**Requirements**
Present the records between the lines containing "Image resolution: width=757" and "(x=95, y=304)", inclusive, as a two-column CSV with columns instruction and coordinates, one row per record. Put the record's text and its answer each in a single quoted field, replace line breaks with spaces, and omit the pictures.

**Input for this task**
┄┄┄┄┄┄┄┄┄┄┄┄┄┄┄┄┄┄┄┄
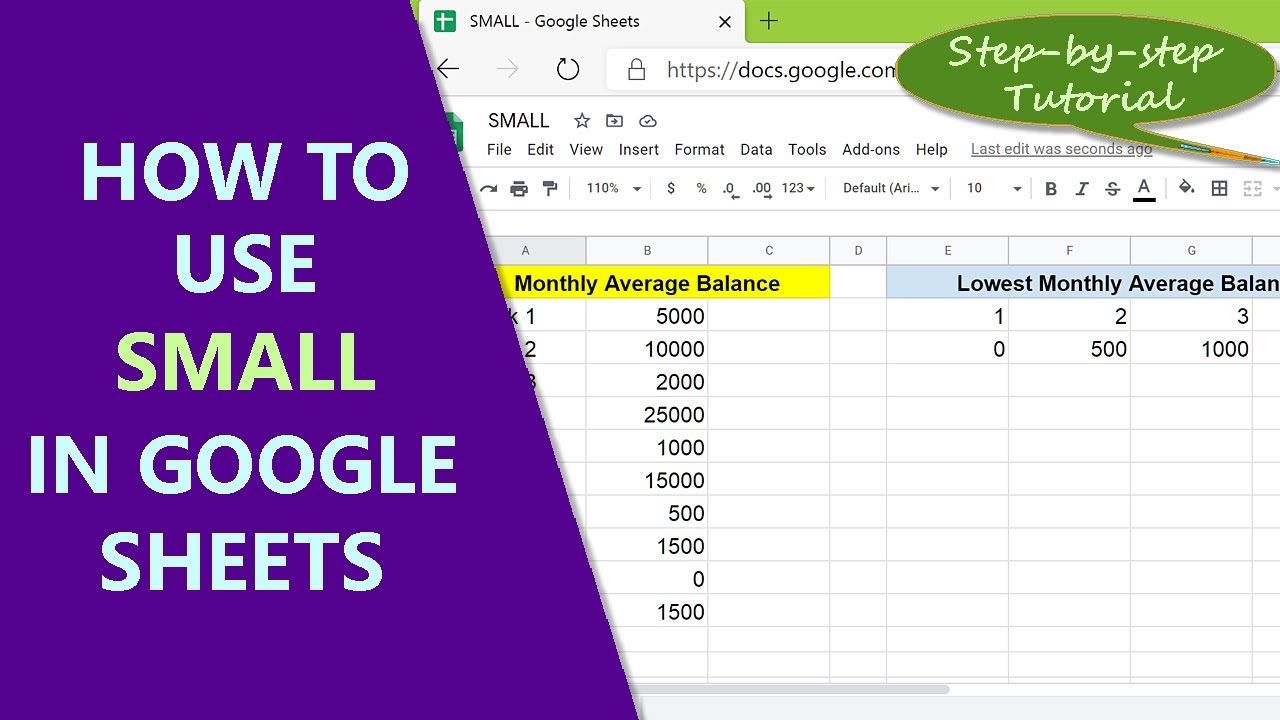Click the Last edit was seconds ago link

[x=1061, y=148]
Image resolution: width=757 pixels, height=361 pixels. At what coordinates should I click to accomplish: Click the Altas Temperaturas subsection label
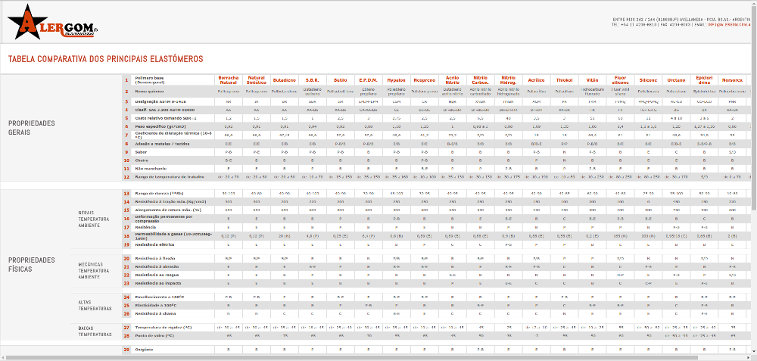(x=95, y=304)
┄┄┄┄┄┄┄┄┄┄┄┄┄┄┄┄┄┄┄┄
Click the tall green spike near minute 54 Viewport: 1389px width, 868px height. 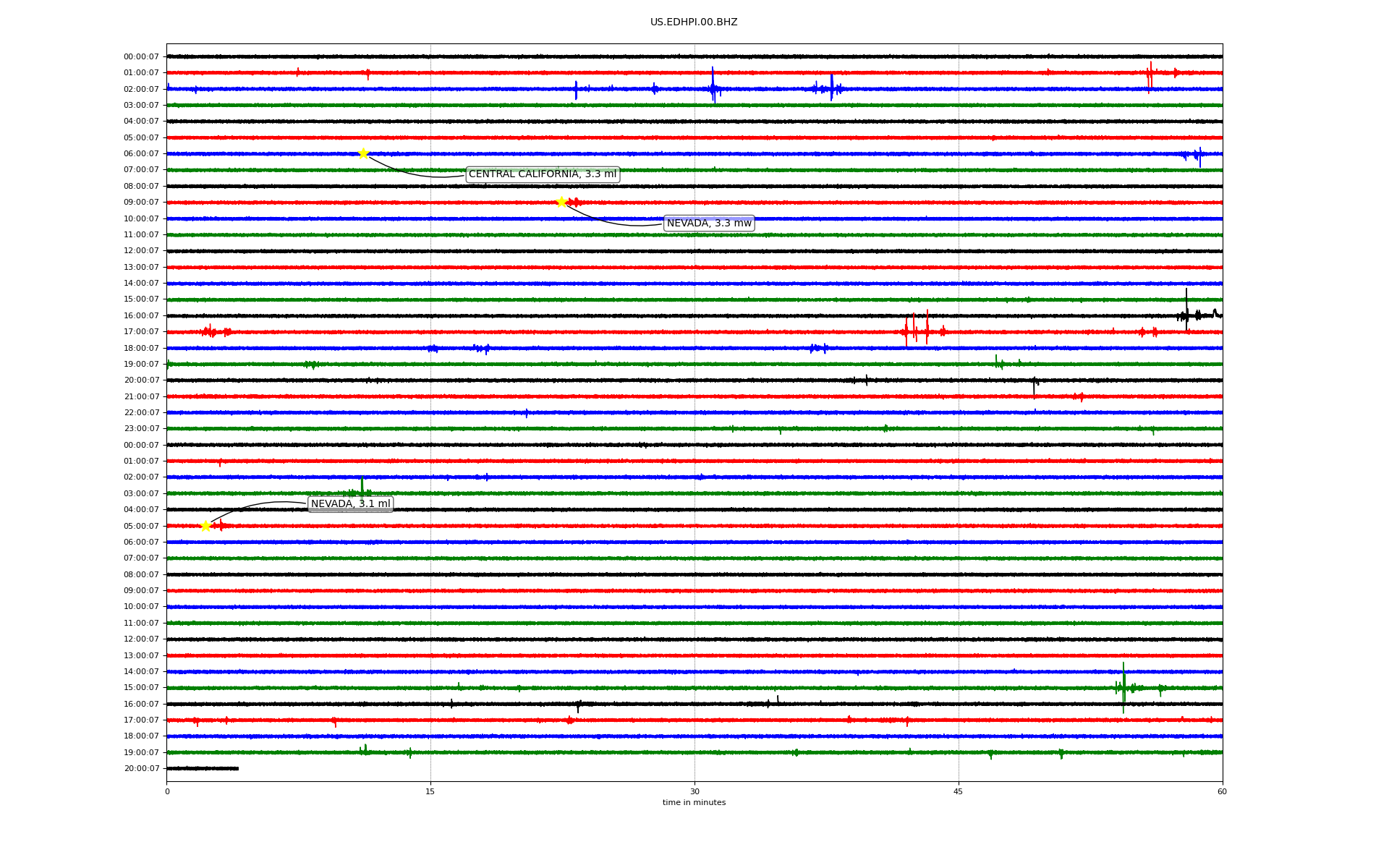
┄┄┄┄┄┄┄┄┄┄┄┄┄┄┄┄┄┄┄┄
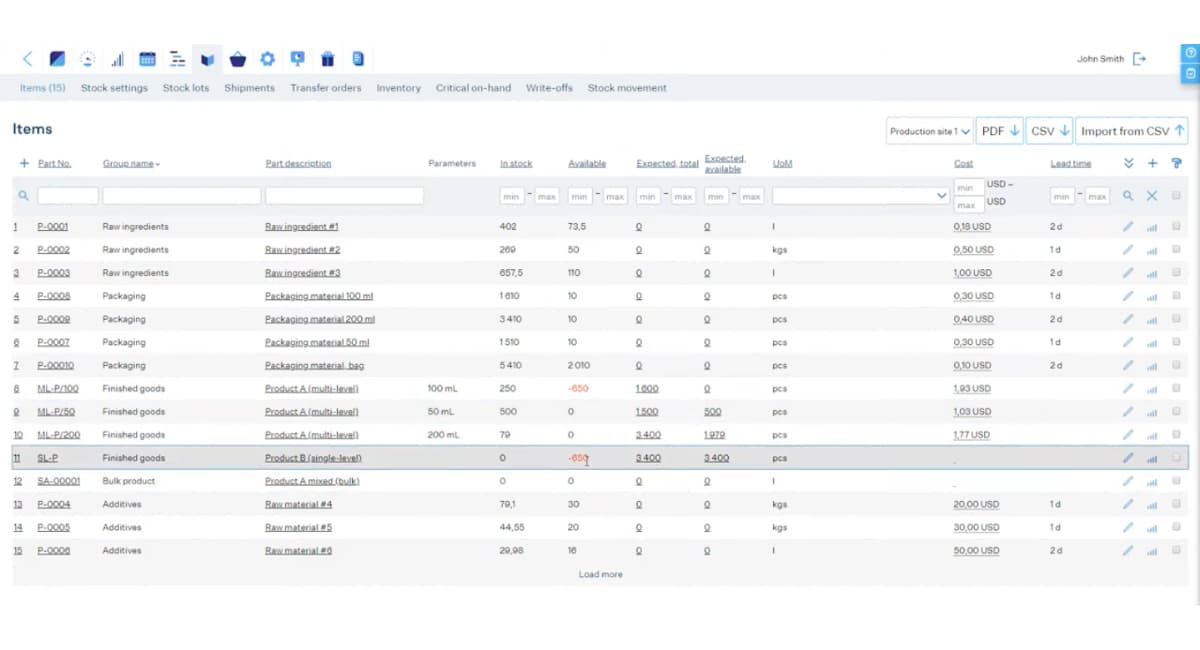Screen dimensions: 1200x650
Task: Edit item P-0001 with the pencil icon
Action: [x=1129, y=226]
┄┄┄┄┄┄┄┄┄┄┄┄┄┄┄┄┄┄┄┄
**Exercise result**
instruction,coordinates
"Image resolution: width=757 pixels, height=361 pixels. At what coordinates should I click to accomplish: Click the Altas Temperaturas subsection label","(x=95, y=304)"